Records from a pointing dataset:
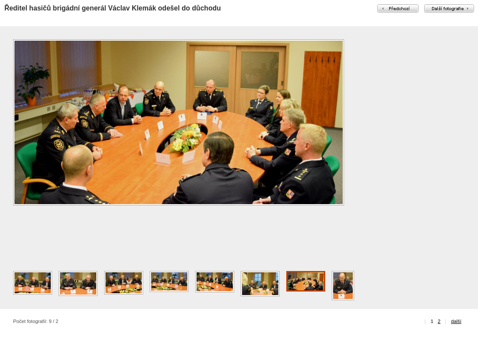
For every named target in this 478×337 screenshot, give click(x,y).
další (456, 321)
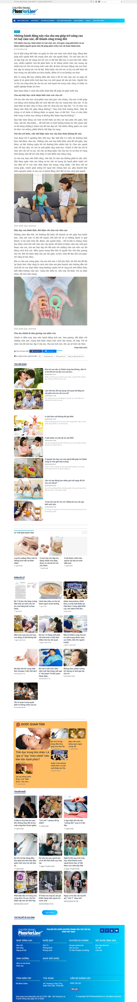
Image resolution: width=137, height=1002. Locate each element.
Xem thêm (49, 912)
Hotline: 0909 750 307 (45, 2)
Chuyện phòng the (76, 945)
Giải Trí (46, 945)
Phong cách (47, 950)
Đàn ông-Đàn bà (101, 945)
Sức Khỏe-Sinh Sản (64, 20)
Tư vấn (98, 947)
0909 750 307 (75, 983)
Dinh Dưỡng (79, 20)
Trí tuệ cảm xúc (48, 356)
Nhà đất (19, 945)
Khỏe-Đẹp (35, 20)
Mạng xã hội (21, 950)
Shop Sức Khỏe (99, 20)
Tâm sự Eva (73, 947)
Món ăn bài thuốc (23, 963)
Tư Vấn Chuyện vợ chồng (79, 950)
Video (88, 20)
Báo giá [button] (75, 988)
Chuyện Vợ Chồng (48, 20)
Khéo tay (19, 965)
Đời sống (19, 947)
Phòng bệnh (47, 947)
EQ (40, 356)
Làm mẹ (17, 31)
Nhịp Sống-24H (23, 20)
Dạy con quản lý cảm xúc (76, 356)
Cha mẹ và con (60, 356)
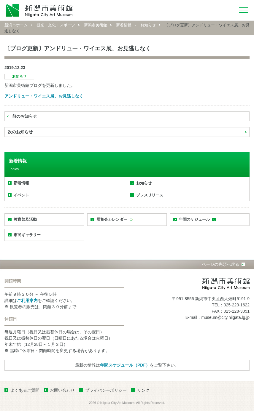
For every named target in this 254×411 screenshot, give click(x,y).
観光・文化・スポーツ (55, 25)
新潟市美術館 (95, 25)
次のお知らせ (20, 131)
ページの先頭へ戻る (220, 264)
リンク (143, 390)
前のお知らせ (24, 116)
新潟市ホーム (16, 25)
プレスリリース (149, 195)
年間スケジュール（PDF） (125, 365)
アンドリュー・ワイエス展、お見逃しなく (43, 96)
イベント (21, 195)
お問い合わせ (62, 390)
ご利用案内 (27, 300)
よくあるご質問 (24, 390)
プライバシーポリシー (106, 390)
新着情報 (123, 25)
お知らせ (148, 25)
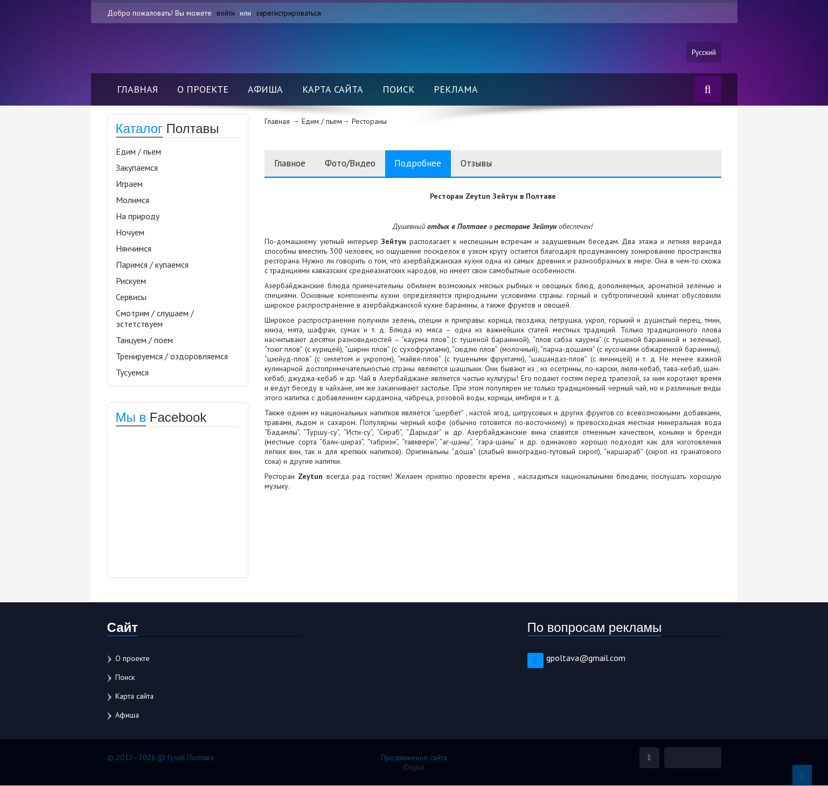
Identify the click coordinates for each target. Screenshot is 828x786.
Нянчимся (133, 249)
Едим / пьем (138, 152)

---

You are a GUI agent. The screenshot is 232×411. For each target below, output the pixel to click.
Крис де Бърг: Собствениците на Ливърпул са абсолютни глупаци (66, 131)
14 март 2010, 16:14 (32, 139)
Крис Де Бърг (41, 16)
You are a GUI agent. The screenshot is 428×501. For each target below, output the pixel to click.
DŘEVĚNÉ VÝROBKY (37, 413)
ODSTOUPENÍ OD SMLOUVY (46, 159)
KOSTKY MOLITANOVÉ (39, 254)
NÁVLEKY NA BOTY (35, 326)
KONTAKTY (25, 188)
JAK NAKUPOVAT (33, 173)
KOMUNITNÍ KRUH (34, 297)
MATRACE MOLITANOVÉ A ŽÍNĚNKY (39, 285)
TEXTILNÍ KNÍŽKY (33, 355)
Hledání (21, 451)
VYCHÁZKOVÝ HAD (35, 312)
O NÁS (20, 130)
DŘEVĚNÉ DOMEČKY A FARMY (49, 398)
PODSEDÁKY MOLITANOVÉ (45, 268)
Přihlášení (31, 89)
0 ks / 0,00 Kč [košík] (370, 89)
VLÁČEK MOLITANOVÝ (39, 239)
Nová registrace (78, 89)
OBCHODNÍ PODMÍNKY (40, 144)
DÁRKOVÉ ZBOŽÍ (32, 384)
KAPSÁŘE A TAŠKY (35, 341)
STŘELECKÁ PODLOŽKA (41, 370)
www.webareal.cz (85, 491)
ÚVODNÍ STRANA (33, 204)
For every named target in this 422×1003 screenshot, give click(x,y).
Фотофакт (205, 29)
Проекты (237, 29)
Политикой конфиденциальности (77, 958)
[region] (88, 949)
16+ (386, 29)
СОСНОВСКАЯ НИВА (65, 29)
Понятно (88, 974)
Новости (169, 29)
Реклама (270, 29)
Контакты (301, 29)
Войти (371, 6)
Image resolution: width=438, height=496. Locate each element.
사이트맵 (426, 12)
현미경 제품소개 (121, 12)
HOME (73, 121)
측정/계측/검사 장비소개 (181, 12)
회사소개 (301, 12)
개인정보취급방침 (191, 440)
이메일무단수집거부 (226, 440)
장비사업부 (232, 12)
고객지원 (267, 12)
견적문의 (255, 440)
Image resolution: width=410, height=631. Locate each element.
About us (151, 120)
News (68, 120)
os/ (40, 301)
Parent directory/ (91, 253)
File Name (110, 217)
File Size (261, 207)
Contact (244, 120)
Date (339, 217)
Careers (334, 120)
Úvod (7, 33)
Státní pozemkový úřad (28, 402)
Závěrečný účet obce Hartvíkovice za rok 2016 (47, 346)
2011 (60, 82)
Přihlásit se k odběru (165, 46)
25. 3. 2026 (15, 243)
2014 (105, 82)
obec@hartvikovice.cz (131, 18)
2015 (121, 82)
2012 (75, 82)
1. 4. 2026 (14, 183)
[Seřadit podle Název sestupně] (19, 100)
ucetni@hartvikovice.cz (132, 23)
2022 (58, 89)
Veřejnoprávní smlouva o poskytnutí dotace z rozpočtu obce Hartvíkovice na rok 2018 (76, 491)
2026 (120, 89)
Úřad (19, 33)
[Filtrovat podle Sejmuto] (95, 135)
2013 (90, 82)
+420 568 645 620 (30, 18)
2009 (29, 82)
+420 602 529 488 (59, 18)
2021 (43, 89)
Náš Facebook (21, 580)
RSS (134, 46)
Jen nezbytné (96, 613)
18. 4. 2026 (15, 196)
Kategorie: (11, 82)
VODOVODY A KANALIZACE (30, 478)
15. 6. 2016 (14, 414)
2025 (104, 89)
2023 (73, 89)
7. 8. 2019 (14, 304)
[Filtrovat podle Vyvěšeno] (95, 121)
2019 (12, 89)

Written request: Retype the material between the line holding "For every named target in this 478×337" and the line holding "新着情報 (123, 25)", inclusive, leaving the pictures out.

Solution to the problem:
For every named target in this 478×337 screenshot, give click(x,y).
další (456, 321)
Image resolution: width=137, height=1002. Locate each element.
Xem thêm (49, 912)
Hotline: 0909 750 307 (45, 2)
Chuyện phòng the (76, 945)
Giải Trí (46, 945)
Phong cách (47, 950)
Đàn ông-Đàn bà (101, 945)
Sức Khỏe-Sinh Sản (64, 20)
Tư vấn (98, 947)
0909 750 307 (75, 983)
Dinh Dưỡng (79, 20)
Trí tuệ cảm xúc (48, 356)
Nhà đất (19, 945)
Khỏe-Đẹp (35, 20)
Mạng xã hội (21, 950)
Shop Sức Khỏe (99, 20)
Tâm sự Eva (73, 947)
Món ăn bài thuốc (23, 963)
Tư Vấn Chuyện vợ chồng (79, 950)
Video (88, 20)
Báo giá [button] (75, 988)
Chuyện Vợ Chồng (48, 20)
Khéo tay (19, 965)
Đời sống (19, 947)
Phòng bệnh (47, 947)
EQ (40, 356)
Làm mẹ (17, 31)
Nhịp Sống-24H (23, 20)
Dạy con quản lý cảm xúc (76, 356)
Cha mẹ và con (60, 356)
For every named target in this 254×411 screenshot, give click(x,y).
観光・文化・スポーツ (55, 25)
新潟市美術館 (95, 25)
次のお知らせ (20, 131)
ページの先頭へ戻る (220, 264)
リンク (143, 390)
前のお知らせ (24, 116)
新潟市ホーム (16, 25)
プレスリリース (149, 195)
年間スケジュール（PDF） (125, 365)
アンドリュー・ワイエス展、お見逃しなく (43, 96)
イベント (21, 195)
お問い合わせ (62, 390)
ご利用案内 (27, 300)
よくあるご質問 (24, 390)
プライバシーポリシー (106, 390)
新着情報 (123, 25)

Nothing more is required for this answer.